# Sklearn FeatureUnion
- Use custom transformers for feature engineering
- Then merge the features horizontally for feeding into an ML classifier

## FeatureUnion & Pipelines with Pandas
https://towardsdatascience.com/custom-transformers-and-ml-data-pipelines-with-python-20ea2a7adb65

In [1]:
# import numpy as np
# import pandas as pd
# import spacy
# from sklearn.feature_extraction.text import TfidfVectorizer
# from sklearn.pipeline import Pipeline
# from sklearn.linear_model import LogisticRegression, LogisticRegressionCV
# from sklearn.model_selection import train_test_split
# from sklearn import metrics

import numpy as np 
import pandas as pd
import spacy
from sklearn.base import BaseEstimator, TransformerMixin
from sklearn.pipeline import FeatureUnion, Pipeline
from sklearn.feature_extraction.text import TfidfVectorizer


In [2]:
spacy.prefer_gpu()

True

In [3]:
from spacy.tokenizer import Tokenizer
from spacy.lang.en import English
from spacy.matcher import Matcher
stop_words = spacy.lang.en.stop_words.STOP_WORDS

In [4]:
# !python -m spacy download en_core_web_sm

# nlp = spacy.load("en_core_web_sm")
nlp = English()

In [5]:
# Load English tokenizer, tagger, parser, NER and word vectors
parser = English()

In [6]:
# Create a blank Tokenizer with just the English vocab
tokenizer = Tokenizer(nlp.vocab)

In [7]:
# Create matcher for hashtags
matcher = Matcher(nlp.vocab)
matcher.add('HASHTAG', None, [{'ORTH': '#'}, {'IS_ASCII': True}])

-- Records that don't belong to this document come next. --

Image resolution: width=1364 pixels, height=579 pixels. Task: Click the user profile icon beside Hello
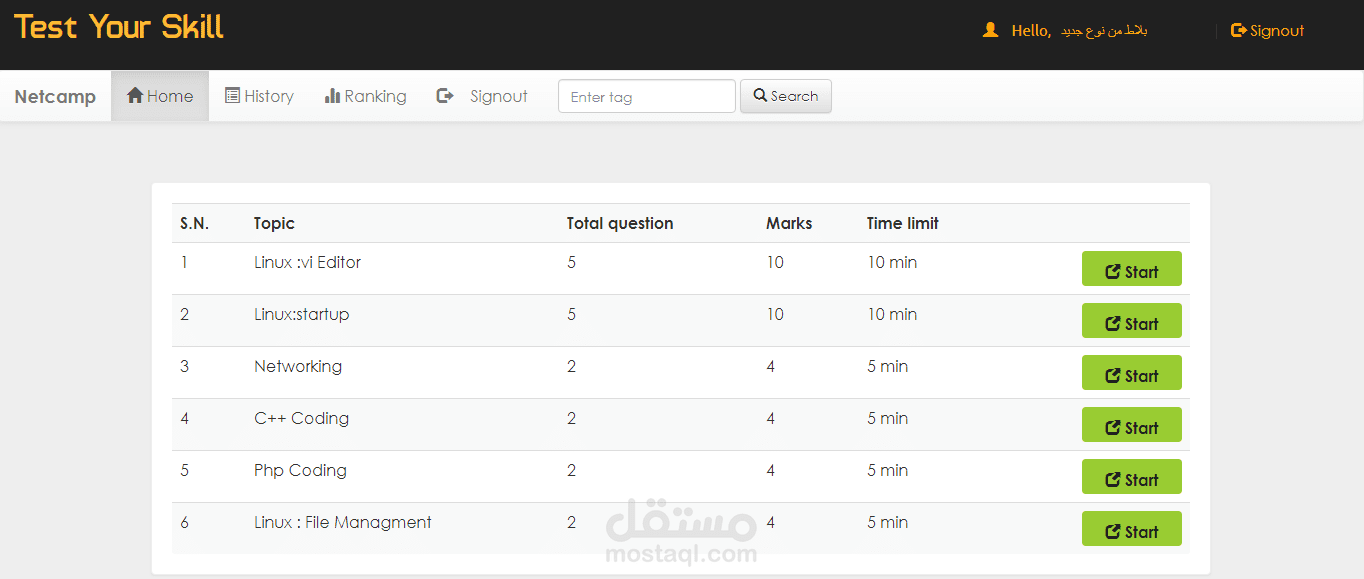[x=990, y=31]
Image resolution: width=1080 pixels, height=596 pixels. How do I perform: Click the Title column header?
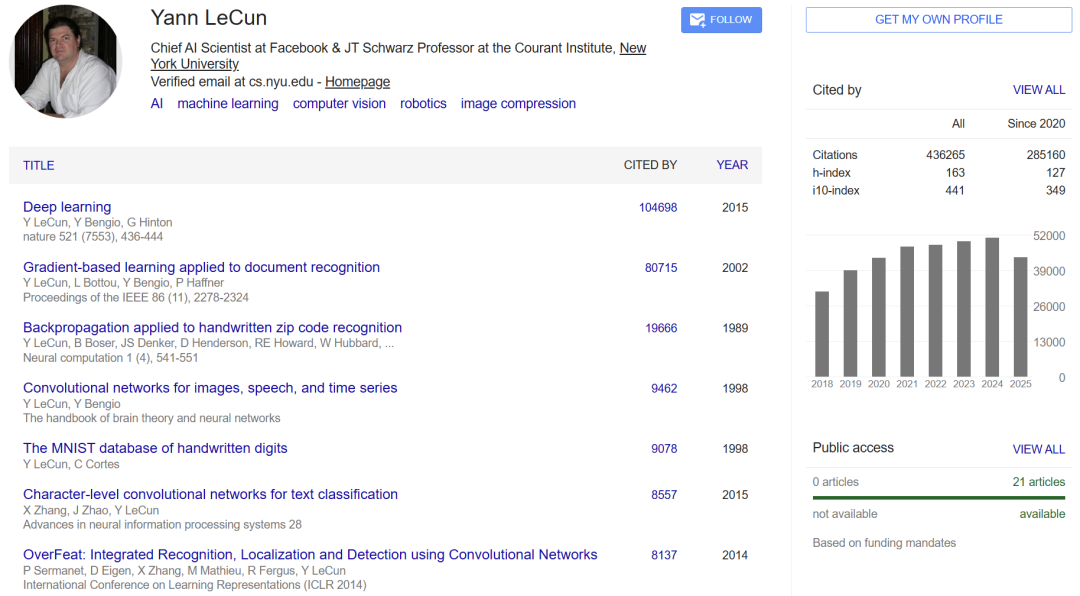[x=39, y=165]
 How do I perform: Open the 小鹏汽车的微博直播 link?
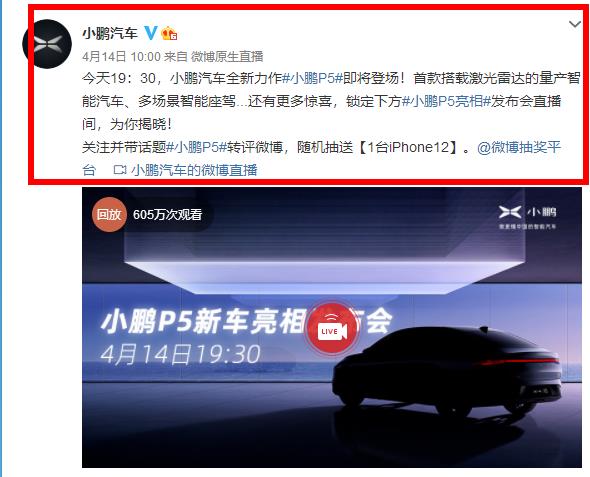tap(194, 170)
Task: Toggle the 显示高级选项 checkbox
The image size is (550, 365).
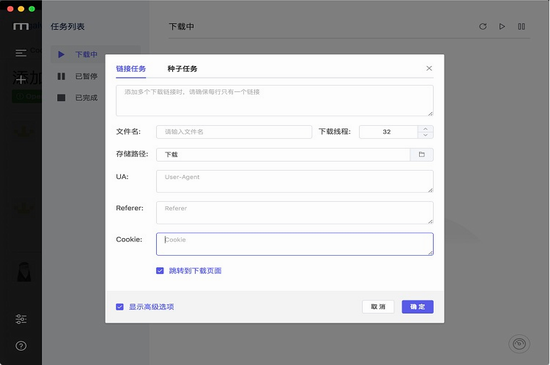Action: [x=120, y=307]
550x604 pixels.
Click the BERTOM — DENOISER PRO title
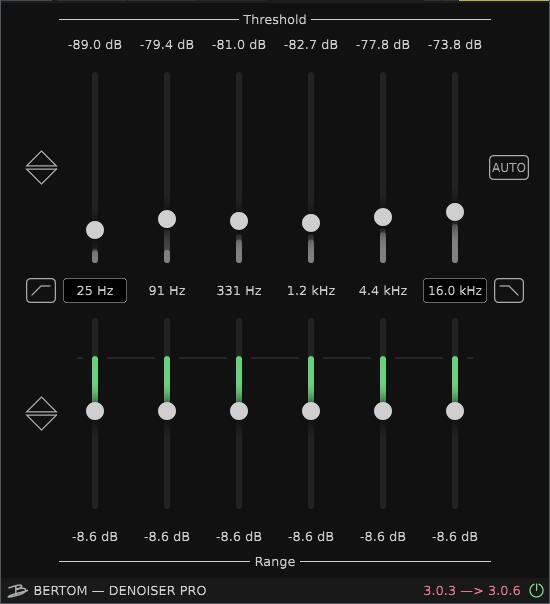click(x=120, y=591)
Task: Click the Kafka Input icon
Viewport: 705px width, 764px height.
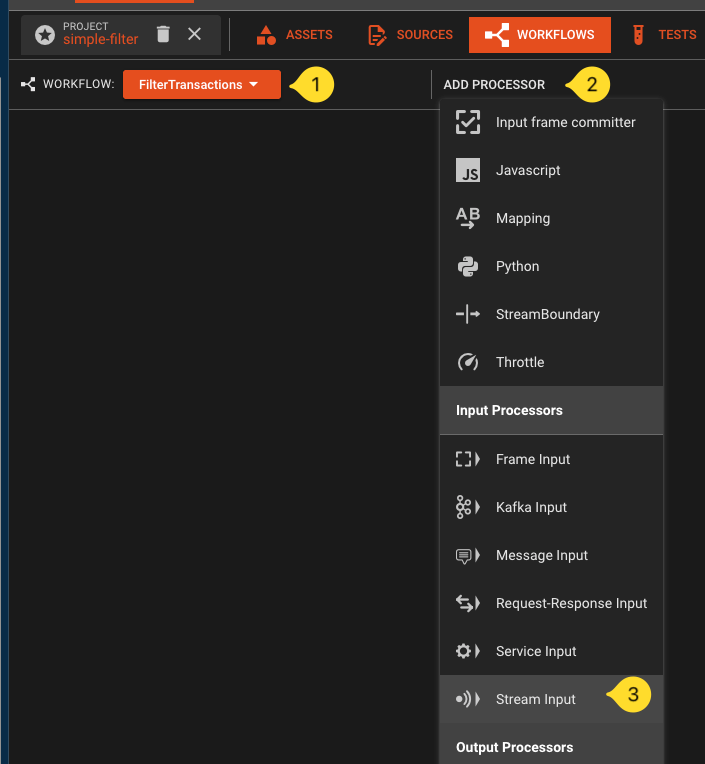Action: point(464,507)
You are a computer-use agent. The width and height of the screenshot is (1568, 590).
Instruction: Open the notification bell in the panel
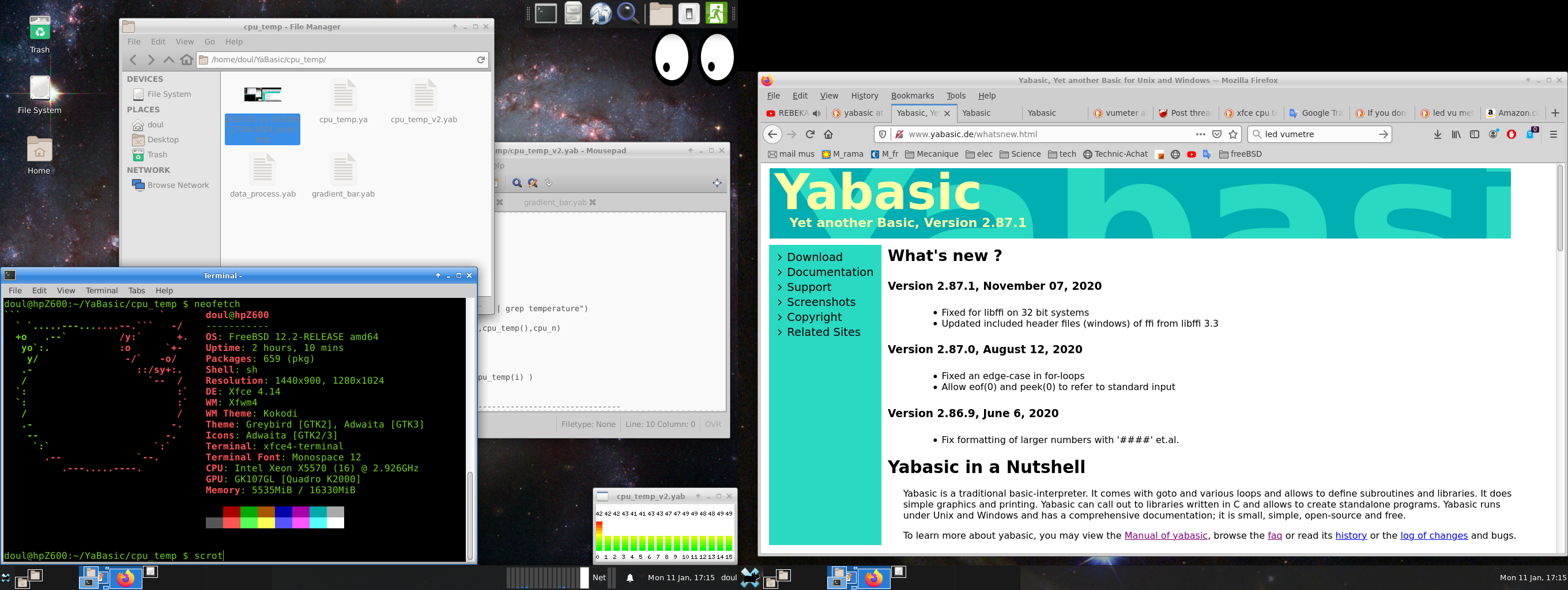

# Feature selector transformer
- Feed it the columns you want, and it returns a dataframe with just those features

In [8]:
# Custom Transformer that extracts columns passed as argument to its constructor 
class FeatureSelector( BaseEstimator, TransformerMixin ):
    # Class Constructor 
    def __init__(self, feature_names):
        self.feature_names = feature_names 
    
    # Return self nothing else to do here    
    def fit(self, X, y = None):
        return self 
    
    # Method that describes what we need this transformer to do
    # This one pulls up the list of feature columns you pass in and returns just those columns
    def transform(self, X, y = None):
        return X[self.feature_names] 

# Text processing transformer
- Take in tweet text
- Create features
    - contains hashtag
    - isupper
    - islower
    - has mispellings

# Create the text pipeline

In [9]:
# Custom transformer that takes in a string and returns new categorical features
class CategoricalTransformer(BaseEstimator, TransformerMixin):
    # Class constructor method that takes in a list of values as its argument
    def __init__(self):
        pass
        
        
    # Return self nothing else to do here
    def fit(self, X, y = None):
        return self
    
    
    # Test helper func to just return the text in all lower case
    def is_lower(self, obj):
        if obj.islower():
            return 1
        else:
            return 0
    
    
    def is_upper(self, obj):
        if obj.isupper():
            return 1
        else:
            return 0


    # Transformer method to take in strings from a dataframe and return some extra features
    def transform(self, X , y = None):
        # Copy the incoming df to prevent setting on copy errors
        X = X.copy()
        
        # Return binary indicator of whether tweet is all lowercase
        X['is_lower'] = X['text'].apply(self.is_lower)
        
        # Return binary indicator of whether tweet is all uppercase
        X['is_upper'] = X['text'].apply(self.is_upper)
    
        # Drop original text col
        # The only thing remaining now will be the lowercased text
        X = X.drop('text', axis=1)
        
        # returns numpy array
        return X.values 

In [43]:
# Custom transformer that takes in a string and returns some features
class TextTransformer(BaseEstimator, TransformerMixin):
    # Class constructor method that takes in a list of values as its argument
    def __init__(self):
        pass
        
    # Return self nothing else to do here
    def fit(self, X, y = None):
        return self
    
    
    def spacy_tokenizer(self, obj):
        doc = nlp(obj)

        # Looks for hashtags
        matches = matcher(doc)
        spans = []
        for match_id, start, end in matches:
            spans.append(doc[start:end])

        for span in spans:
            span.merge()

        return [t.text.lower() for t in doc if t not in stop_words and not t.is_punct | t.is_space]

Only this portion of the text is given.